Proposed sequence of events during the translocation process. Schematic depicts the top view of the translating ribosome. EF-G interacts with the pretranslocational ribosome (a), stabilizing the A- and P-site tRNAs into A/P and P/E hybrid sites, respectively. Binding of EF-G is coincident with the ratcheting motion of the entire small subunit (i.e., head and body ratchet together) with respect to the small subunit (b). GTP hydrolysis causes the tip of domain IV of EF-G to sever the connection between the small subunit head–tRNA–mRNA complex and the small subunit body (c). Once the link to the body is severed, the head rotates, translocating the mRNA by one codon and the anticodon stem-loop ends of the hybrid site tRNAs to the P and E sites (d). Translocation is completed by back-rotation of the head and reverse-ratcheting of the entire small subunit as EF-G leaves the ribosome with the tRNAs in full P/P and E/E sites (e).

Conclusion

The ribosome, as we have seen, has intrinsic properties facilitating translocation. The most important one is an architecture that lends a specific kind of instability to the molecule and allows the ribosome to alternate between two distinct conformations separated by a small activation barrier. The change from one conformation to the other is along a pathway predicted as one of the highest-ranking modes by normal mode analysis of the x-ray structure (61, 62). This means, in other words, that the architecture has developed such that a minimum of energy is needed to go from the “normal” conformation to the “ratcheted” conformation, which is productive for the ultimate events of translocation.

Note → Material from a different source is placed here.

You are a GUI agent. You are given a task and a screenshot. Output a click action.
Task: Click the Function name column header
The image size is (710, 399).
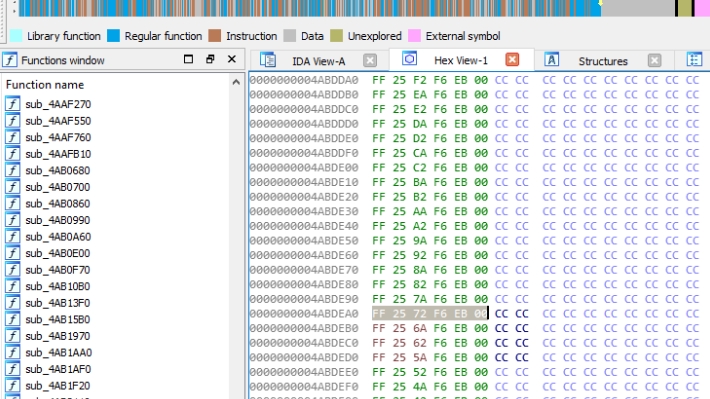[x=45, y=85]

This kind of parsimonious design is ubiquitous in all life forms. Human locomotion is an example on the macroscopic scale: during the act of walking, the legs are used as pendula, swinging with close to their innate resonance frequency and thus requiring a minimum of energy for sustenance of the movement. In the same way, energy supplied by thermal bombardment is channeled, by virtue of the ribosome's unique architecture, into a motion that is most productive in terms of translation.

Cryo-EM and the methods of flexible fitting by real-space refinement have allowed us to produce quasi-atomic models of the ribosome in both states (SI Fig. 6). An analysis of these models—particularly by watching an animation in which the two models alternate while the ribosome rotates (SI Movie 1)—makes it clear that the motion involves two interrelated events: (i) a conformational change in the intersubunit bridges and (ii) a change in the entire rRNA framework of each of the subunits, which resembles an elastic deformation, and accommodates the changes in the bridges.

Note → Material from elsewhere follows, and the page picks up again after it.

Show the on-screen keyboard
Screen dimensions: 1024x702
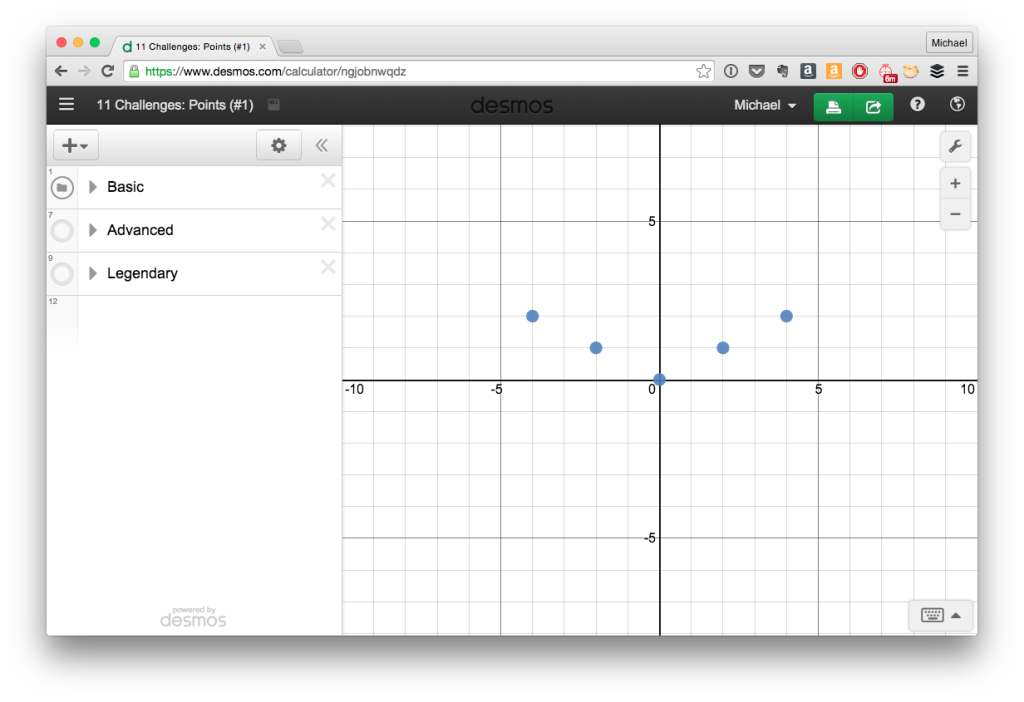pyautogui.click(x=940, y=615)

The principal role of EF-G/eEF2, then, is in decreasing the energy barrier between the two ribosomal conformations. Specifically, the role of these factors is twofold: in bringing the ribosome into a conformation that is consistent with the binding of the tRNAs at the hybrid sites, and in unlocking the mRNA–tRNA moiety from the decoding center, thereby allowing the small subunit head movement to occur that is required for completion of translocation.

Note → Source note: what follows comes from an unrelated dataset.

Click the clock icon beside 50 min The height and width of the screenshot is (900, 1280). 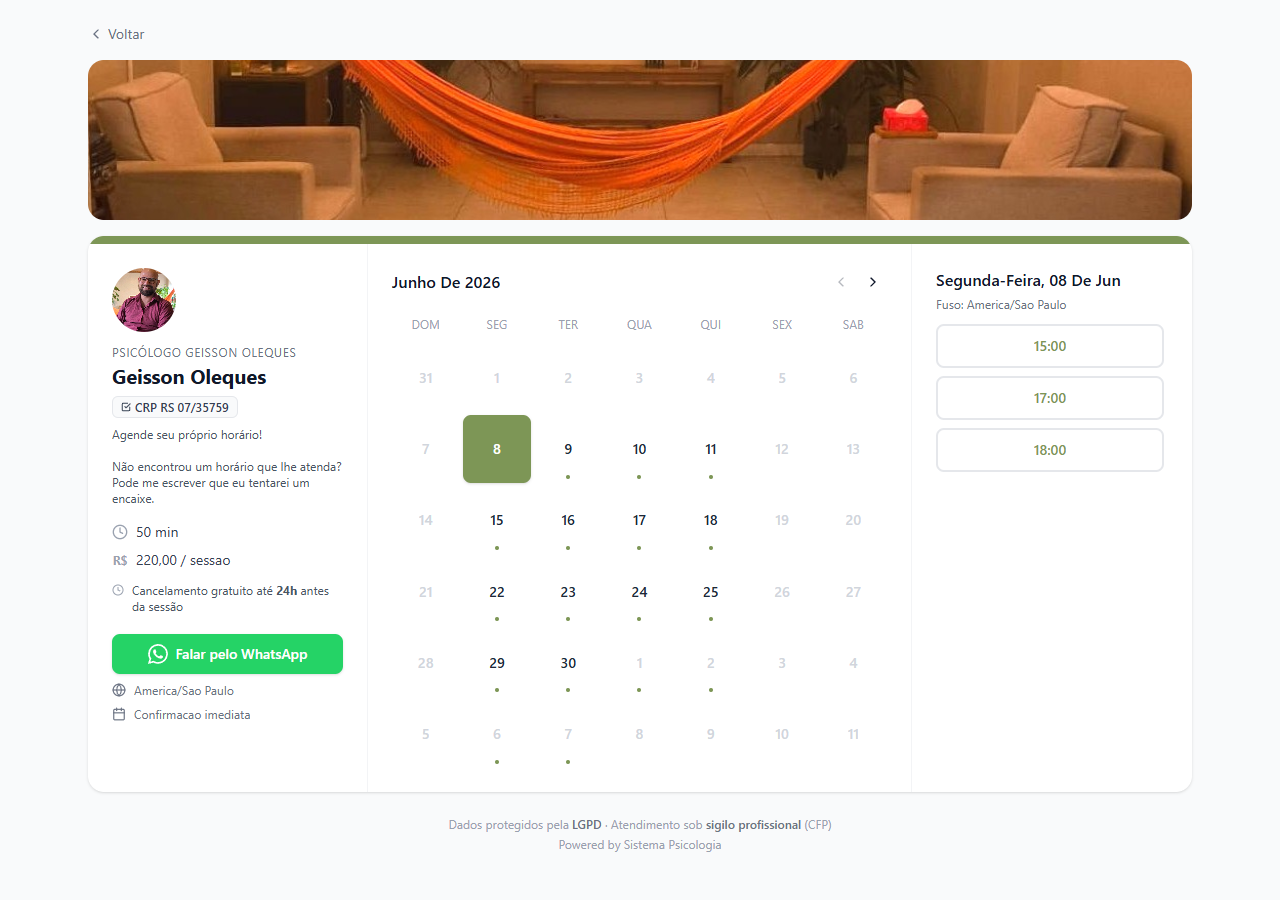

An “ur-ribosome” with the same basic architecture, and the same properties of instability, in a world in which elongation factors had not yet made their appearance, would already have functioned, albeit with very much decreased efficiency and accuracy. The very small rate of protein synthesis in these initial stages means that the evolution of the complex G-proteins (EF-G/eEF2, EF-Tu/eEF1A, IF2/eIF5B, and RF3/eRF3) tailored precisely to the ribosome's architecture could only proceed at a snail's pace. A similar line of reasoning holds for the impact of the addition of ribosomal proteins such as S12 and S13, which greatly improved the accuracy of factor-free translocation. Once these helper proteins had developed, however, the resultant much higher efficiency and accuracy of protein synthesis would lead to today's overflowing richness of life forms.